### REQUIRED TASK
Please give the part that opens with the line containing "Select the Scale tool" and closes with the line containing "point(702,398)" again, substituting "Share icon" for "Export icon" and leaving everything else unchanged.

### INFORMATION SUPPLIED
________________________________________

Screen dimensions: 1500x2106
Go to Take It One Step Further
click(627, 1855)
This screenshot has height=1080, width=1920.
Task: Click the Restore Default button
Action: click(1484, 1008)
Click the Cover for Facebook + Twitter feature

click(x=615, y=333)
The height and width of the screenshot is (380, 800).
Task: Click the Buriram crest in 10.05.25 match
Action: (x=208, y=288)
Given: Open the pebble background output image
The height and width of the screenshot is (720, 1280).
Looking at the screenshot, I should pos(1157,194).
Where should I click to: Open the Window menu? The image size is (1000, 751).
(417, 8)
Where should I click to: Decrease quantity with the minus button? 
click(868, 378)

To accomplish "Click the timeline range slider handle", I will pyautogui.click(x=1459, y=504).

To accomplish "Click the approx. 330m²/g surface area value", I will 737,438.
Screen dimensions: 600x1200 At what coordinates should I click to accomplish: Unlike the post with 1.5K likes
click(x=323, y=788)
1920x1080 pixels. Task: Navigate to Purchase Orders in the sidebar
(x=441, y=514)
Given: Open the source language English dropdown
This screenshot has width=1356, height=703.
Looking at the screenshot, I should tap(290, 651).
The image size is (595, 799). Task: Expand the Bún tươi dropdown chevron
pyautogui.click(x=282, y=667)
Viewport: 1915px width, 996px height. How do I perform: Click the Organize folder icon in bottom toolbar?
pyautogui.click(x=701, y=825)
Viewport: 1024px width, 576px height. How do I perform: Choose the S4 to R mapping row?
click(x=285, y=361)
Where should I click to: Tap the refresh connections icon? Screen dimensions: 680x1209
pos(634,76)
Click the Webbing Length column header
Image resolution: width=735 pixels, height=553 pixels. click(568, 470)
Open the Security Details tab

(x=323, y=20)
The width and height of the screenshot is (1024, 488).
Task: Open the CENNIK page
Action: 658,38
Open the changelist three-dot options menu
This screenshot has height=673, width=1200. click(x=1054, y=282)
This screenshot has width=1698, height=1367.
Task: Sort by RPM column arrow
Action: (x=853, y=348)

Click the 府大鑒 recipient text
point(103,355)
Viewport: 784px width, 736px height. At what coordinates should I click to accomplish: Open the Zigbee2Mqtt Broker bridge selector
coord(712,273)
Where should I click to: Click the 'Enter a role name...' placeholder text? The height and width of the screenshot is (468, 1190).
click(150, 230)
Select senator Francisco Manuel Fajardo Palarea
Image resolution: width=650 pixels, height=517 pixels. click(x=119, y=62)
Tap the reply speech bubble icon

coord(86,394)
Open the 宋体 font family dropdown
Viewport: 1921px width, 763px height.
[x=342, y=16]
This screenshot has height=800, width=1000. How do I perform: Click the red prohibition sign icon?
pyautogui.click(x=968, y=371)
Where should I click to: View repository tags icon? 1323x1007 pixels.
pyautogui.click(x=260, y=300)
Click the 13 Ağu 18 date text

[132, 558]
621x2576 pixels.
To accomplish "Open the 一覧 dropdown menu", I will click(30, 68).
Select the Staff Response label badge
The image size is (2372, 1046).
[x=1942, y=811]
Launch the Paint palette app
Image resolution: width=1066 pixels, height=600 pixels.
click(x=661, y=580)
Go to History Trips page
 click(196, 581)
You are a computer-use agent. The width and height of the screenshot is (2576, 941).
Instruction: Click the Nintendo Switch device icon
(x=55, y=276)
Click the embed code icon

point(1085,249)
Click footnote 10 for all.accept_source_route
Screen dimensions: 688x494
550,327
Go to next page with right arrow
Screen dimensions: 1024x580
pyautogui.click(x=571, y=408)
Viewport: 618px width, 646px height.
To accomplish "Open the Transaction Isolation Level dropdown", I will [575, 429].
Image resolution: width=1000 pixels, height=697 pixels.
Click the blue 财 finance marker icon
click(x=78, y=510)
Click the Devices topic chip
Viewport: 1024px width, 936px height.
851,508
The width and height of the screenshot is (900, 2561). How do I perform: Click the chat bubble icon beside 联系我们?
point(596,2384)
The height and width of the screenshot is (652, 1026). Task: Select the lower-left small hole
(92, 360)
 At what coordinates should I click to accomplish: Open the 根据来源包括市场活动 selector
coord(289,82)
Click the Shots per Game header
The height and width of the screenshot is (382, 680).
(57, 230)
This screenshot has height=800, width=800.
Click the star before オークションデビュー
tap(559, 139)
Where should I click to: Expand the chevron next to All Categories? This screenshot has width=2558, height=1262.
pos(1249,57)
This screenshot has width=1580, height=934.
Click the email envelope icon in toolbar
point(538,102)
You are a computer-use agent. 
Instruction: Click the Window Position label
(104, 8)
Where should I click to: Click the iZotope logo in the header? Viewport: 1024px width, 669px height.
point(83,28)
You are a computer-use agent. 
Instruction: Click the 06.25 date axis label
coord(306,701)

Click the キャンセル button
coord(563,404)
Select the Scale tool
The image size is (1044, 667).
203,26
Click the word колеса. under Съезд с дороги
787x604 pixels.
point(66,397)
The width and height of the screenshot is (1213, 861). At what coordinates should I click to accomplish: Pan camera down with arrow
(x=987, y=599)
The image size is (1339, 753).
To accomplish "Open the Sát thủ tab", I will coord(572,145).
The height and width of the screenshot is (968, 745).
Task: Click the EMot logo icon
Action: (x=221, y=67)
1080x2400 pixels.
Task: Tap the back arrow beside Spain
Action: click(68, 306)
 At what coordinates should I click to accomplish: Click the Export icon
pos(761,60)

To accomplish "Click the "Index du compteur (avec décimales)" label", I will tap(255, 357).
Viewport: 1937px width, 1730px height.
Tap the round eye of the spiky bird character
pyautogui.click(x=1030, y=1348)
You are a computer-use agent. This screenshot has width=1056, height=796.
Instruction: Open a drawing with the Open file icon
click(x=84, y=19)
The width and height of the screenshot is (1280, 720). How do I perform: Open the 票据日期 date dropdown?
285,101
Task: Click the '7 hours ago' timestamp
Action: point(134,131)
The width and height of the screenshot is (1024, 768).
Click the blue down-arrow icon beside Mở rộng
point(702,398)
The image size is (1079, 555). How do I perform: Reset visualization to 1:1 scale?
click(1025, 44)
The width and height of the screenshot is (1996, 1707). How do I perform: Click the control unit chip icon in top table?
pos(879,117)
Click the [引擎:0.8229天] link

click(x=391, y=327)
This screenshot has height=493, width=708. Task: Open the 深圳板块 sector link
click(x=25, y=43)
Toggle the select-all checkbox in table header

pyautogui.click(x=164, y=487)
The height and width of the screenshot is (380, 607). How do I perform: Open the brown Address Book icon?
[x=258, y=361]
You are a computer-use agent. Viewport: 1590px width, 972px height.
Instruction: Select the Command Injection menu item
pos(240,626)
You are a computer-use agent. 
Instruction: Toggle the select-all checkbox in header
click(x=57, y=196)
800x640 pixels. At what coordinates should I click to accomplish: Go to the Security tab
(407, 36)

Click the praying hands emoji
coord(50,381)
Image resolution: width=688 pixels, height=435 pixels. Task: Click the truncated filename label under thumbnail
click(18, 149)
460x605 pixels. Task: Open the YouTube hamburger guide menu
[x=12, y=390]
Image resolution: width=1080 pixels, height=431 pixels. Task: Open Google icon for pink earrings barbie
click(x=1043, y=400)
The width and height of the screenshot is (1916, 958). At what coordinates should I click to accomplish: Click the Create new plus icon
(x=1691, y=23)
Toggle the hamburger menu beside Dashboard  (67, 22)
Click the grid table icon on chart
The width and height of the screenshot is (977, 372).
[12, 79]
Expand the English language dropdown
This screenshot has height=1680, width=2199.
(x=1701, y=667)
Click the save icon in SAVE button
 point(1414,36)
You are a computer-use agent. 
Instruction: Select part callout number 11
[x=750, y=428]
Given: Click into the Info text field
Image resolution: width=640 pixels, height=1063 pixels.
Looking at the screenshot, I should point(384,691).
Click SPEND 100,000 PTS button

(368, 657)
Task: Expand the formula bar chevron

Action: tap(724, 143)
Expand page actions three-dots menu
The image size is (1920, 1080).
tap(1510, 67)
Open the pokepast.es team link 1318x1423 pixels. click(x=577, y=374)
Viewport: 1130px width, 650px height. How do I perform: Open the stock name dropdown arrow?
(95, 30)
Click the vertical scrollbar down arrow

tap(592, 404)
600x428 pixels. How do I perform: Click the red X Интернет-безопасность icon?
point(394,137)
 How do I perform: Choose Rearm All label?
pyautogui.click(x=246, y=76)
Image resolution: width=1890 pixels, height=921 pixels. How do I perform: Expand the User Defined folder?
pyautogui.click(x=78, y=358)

________________________________________

### THE RESULT
Select the Scale tool
The image size is (1044, 667).
203,26
Click the word колеса. under Съезд с дороги
787x604 pixels.
point(66,397)
The width and height of the screenshot is (1213, 861). At what coordinates should I click to accomplish: Pan camera down with arrow
(x=987, y=599)
The image size is (1339, 753).
To accomplish "Open the Sát thủ tab", I will coord(572,145).
The height and width of the screenshot is (968, 745).
Task: Click the EMot logo icon
Action: (x=221, y=67)
1080x2400 pixels.
Task: Tap the back arrow beside Spain
Action: click(68, 306)
 At what coordinates should I click to accomplish: Click the Share icon
pos(761,60)

To accomplish "Click the "Index du compteur (avec décimales)" label", I will tap(255, 357).
Viewport: 1937px width, 1730px height.
Tap the round eye of the spiky bird character
pyautogui.click(x=1030, y=1348)
You are a computer-use agent. This screenshot has width=1056, height=796.
Instruction: Open a drawing with the Open file icon
click(x=84, y=19)
The width and height of the screenshot is (1280, 720). How do I perform: Open the 票据日期 date dropdown?
285,101
Task: Click the '7 hours ago' timestamp
Action: point(134,131)
The width and height of the screenshot is (1024, 768).
Click the blue down-arrow icon beside Mở rộng
point(702,398)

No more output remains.